|Melbourne, Australia, 10 May 2022||ASX:
Level 1 ADR:
- Institutional Review Board (IRB) approves CUV104 study
- Afamelanotide evaluated as monotherapy in vitiligo patients
- CUV104 study to focus on patients of darker skin complexion (Fitzpatrick IV-VI)
CLINUVEL today announced that it will start treatment of vitiligo patients with its drug afamelanotide under a new study protocol (CUV104). The Company has received positive review from the Institutional Review Board (IRB) to commence the CUV104 study, which will be conducted at a North-American vitiligo expert centre.
Up to six adult vitiligo patients with darker skin complexions (Fitzpatrick Skin Types IV-VI) will be enrolled in the CUV104 study, evaluating patients’ response to afamelanotide as a monotherapy over six months.
“We are thrilled to start this study, as we have seen the efficacy of afamelanotide in vitiligo in earlier studies and now we are all anxious to learn the effect of the drug as a monotherapy,” CLINUVEL’s Director of North American Operations, Dr Linda Teng said. “Visible and beneficial effects from the drug as a single therapy would be a leap forward for these patients, as our hormonal solution would be the most biological answer to a stigmatising disorder.”
Impacts of Vitiligo on sense of identity
Vitiligo is a depigmentation disorder characterised by the chronic and progressive loss of functional epidermal melanocytes (the melanin producing cells), which often leads to disfiguration and psychosocial distress. The precise cause of vitiligo remains unknown.
A high disease burden is experienced by patients with Fitzpatrick Skin Types IV-VI (darker skin), where the contrasting loss of skin colour can lead to a profound sense of loss of identity.1 On 8 March 2021, the FDA hosted a patient-focused vitiligo meeting for the first time, when testimonies were given of the impact of vitiligo in patients of darker skin colour, and its effect on their quality of life.2 Going forward, the FDA stated that it will take into account quality of life and impact of disease in new drug evaluations.
Clinuvel’s program in Vitiligo
The earlier studies CUV102 (US) and CUV103 (Singapore) have shown that afamelanotide treatment, in combination with narrowband ultraviolet B (NB-UVB) therapy, can achieve faster and deeper repigmentation than NB-UVB as monotherapy, currently the most common treatment in vitiligo.3
The CUV104 study is an open label, phase II study assessing both the safety and changes in pigmentation in generalised vitiligo following administration of afamelanotide as monotherapy.
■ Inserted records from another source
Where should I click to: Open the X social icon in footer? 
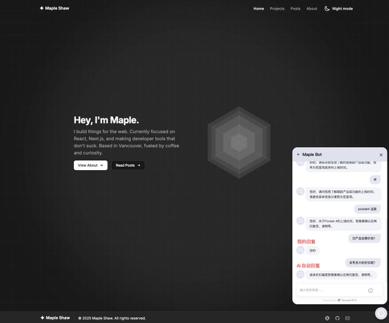[x=327, y=318]
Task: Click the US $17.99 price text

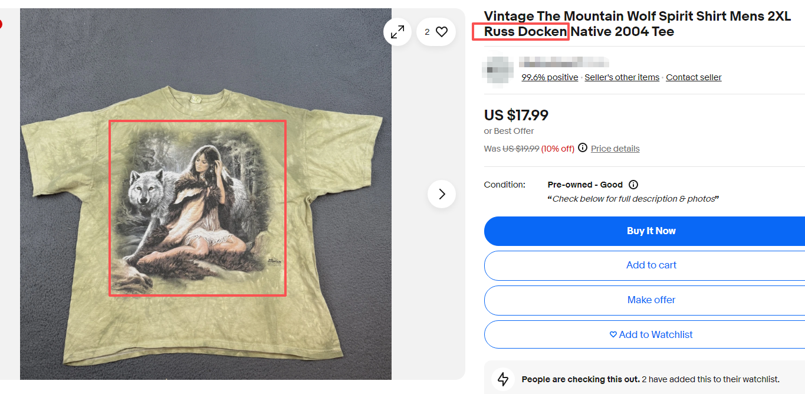Action: click(x=516, y=115)
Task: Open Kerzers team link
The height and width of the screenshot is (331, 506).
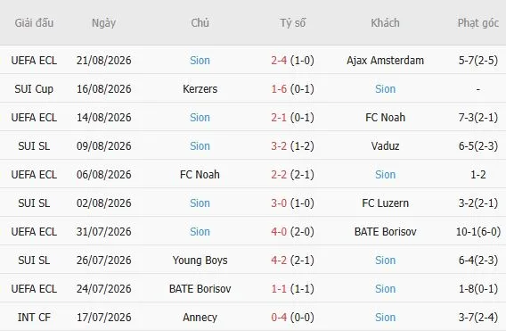Action: (200, 89)
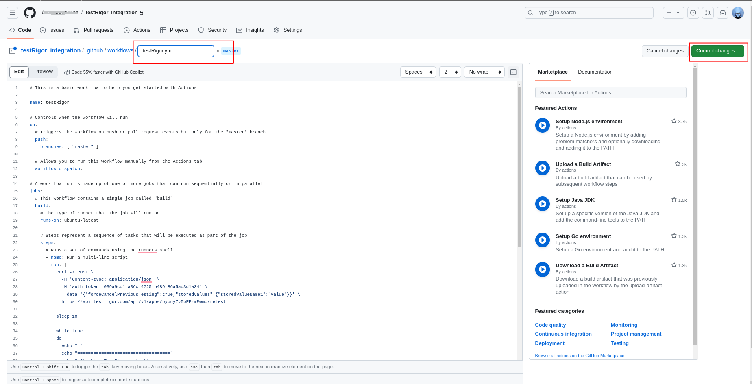Open the No wrap line mode dropdown

484,72

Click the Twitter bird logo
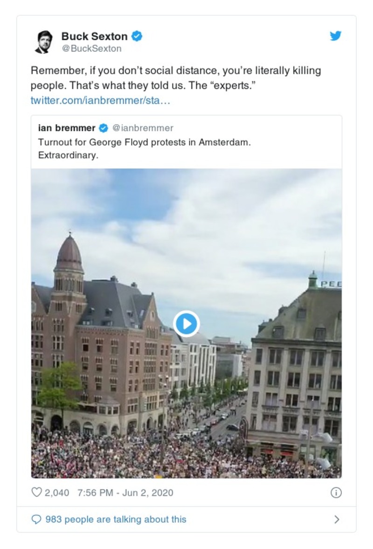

The study will be conducted during the summer months in a North-American centre that specialises in vitiligo, leucotrichia, and pigmentation disorders.
The primary objective of CUV104 is to evaluate afamelanotide’s ability to repigment facial lesions (patches). The face and neck are regarded by vitiligo patients as the most distinct body part, and loss of pigmentation affects communication and normal social interaction. Six eligible patients will be enrolled in a six-month study, which includes a three-month follow-up period.
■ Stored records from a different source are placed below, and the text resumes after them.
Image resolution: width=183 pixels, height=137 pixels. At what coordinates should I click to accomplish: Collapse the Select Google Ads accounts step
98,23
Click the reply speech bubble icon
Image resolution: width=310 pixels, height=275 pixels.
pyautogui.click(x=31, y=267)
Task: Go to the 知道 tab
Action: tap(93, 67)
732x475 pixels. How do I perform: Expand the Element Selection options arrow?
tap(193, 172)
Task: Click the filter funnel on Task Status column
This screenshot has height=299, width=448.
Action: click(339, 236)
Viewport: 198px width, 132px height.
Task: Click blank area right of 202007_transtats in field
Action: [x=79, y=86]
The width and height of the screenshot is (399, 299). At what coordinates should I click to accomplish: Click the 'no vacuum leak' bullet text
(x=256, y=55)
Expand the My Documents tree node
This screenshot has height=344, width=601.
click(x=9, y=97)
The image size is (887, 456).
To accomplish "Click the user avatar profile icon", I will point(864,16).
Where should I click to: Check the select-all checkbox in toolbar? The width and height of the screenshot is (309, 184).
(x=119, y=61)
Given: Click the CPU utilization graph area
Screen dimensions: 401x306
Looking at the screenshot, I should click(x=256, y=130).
The study objectives will be evaluated with validated tools, including the Vitiligo Area Scoring Index (VASI), Patient Global Assessment (PtGA), Vitiligo Noticeability Scale (VNS), and the Vitiligo Quality of Life index (VitiQoL).
The study design is a result of scientific review by the FDA, and collaboration with vitiligo expert clinicians.
“We have fundamentally supported the concept of providing an effective therapy acting through the bloodstream reaching all melanocytes, as opposed to a localised or topical therapy that requires frequent applications for patients,” Dr Teng said. “In scientific discussions over the years, we have received positive encouragement both from expert physicians and regulatory authorities to use our lead hormone analogue in vitiligo. Part of the novelty of our approach lies in the treatment of patients who suffer from the psychosocial impact due to loss of their distinct skin colour.”